Drafted with Boston’s fifth pick, 173rd overall in the 2008 NHL Entry Draft, Tremblay skated into Boston Bruins Development Camp and refused to let anything as ‘minor’ as a broken jaw stop him from attempting to fulfill his NHL dreams.
“It doesn’t really change my game, it’s just that you can't really see as clear as you can when you have a visor,” said the forward. “It’s hard to get used to it when you played four years with just a shield.
“But it’s something I have to get used to for college hockey.”
Tremblay will attend Clarkson University this fall and compete against the rest of the ECAC while playing for the Golden Knights.
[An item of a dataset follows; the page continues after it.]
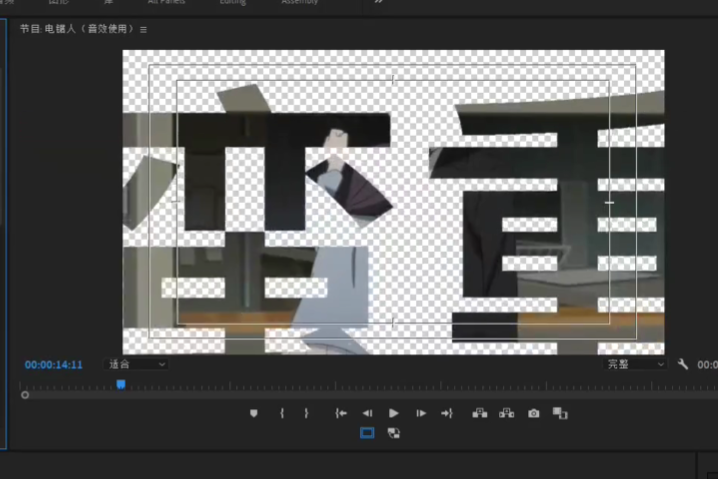The width and height of the screenshot is (718, 479).
Task: Click the Mark In bracket icon
Action: tap(282, 413)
Last season with the Smiths Falls Bears in the Central Junior Hockey League, the forward gave a preview of what college hockey (and B’s fans) can expect in the future. While playing with (the appropriately named) Bears, he posted 51 goals, added 59 assists and totaled 110 points in only 57 games. Those numbers were good enough to capture the league scoring title and take home the CJHL Most Valuable Player award.
“I played last year in Ontario and that’s where I earned a scholarship to go (to Clarkson) next year,” said Tremblay while sitting in the B’s locker room in Wilmington. “I have four years to get better -- maybe (less) if (the Bruins) want me (earlier) -- but I still have a good four years to get in shape.”
After being drafted in Ottawa in June, the slick skater from Ottawa continued to make a name for himself in July and it was interesting to see, after the third day of camp, that Tremblay’s hardnosed, gritty style of play carried over into the much anticipated and very successful team bonding outing – bowling at Kings in downtown Boston.
“It was fun,” said Tremblay. “A couple of our players are pretty good, some of them got 160, so I guess there is some hidden talent here.
“I think my best game was 156, which is pretty good because I usually don’t get over 100.”
Clearly, Tremblay stepped up his bowling game when he got to Boston, but whether it was in the lane or on the ice, Tremblay’s athleticism was easily discerned.
“There’s a lot of good rookies in here,” he said when asked about his terrific attitude. “We’re all just trying to prove what we can do.”